## EXCERPTED DATA:
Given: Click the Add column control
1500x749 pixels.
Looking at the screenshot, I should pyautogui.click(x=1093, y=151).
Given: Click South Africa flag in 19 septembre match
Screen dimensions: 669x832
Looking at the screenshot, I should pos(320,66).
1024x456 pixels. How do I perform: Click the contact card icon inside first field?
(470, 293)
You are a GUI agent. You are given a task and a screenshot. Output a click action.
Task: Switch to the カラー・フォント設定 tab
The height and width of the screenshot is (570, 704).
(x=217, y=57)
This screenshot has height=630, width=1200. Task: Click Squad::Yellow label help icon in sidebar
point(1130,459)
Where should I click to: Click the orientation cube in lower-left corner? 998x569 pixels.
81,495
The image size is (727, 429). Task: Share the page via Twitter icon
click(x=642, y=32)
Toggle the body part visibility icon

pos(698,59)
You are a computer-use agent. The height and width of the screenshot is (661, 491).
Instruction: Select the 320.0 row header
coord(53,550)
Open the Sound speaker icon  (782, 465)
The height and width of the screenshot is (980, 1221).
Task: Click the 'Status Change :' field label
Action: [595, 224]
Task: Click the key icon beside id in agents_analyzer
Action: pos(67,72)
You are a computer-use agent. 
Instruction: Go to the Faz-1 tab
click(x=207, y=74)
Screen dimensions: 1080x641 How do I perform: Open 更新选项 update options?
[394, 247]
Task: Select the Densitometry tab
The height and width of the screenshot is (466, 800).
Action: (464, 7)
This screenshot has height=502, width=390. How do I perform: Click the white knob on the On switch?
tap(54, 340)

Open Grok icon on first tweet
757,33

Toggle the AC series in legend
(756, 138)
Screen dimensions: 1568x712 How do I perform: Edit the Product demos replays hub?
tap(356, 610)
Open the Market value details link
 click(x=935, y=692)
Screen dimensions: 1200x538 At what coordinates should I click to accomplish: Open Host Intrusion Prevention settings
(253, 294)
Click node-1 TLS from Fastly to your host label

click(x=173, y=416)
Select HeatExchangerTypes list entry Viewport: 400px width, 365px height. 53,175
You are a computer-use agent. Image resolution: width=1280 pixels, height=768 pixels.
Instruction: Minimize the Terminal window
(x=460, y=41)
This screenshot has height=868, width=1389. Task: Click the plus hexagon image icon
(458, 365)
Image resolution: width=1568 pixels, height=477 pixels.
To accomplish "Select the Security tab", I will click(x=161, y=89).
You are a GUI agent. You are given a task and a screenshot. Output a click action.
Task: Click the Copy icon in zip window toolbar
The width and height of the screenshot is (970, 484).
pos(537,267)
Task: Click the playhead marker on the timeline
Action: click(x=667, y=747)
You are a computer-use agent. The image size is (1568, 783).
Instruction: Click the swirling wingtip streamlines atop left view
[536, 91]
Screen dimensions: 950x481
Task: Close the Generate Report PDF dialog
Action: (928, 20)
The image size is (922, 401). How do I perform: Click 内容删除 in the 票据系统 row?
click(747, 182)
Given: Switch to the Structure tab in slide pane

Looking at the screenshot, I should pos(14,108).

## ACTIVITY:
In the material above, locate the line containing "Instruction: Select the 320.0 row header" and the line containing "Task: Select the Densitometry tab". Transcribe exactly those two lines and every line between them, and nothing more.

## TASK RESULT:
Instruction: Select the 320.0 row header
coord(53,550)
Open the Sound speaker icon  (782, 465)
The height and width of the screenshot is (980, 1221).
Task: Click the 'Status Change :' field label
Action: [595, 224]
Task: Click the key icon beside id in agents_analyzer
Action: pos(67,72)
You are a computer-use agent. 
Instruction: Go to the Faz-1 tab
click(x=207, y=74)
Screen dimensions: 1080x641 How do I perform: Open 更新选项 update options?
[394, 247]
Task: Select the Densitometry tab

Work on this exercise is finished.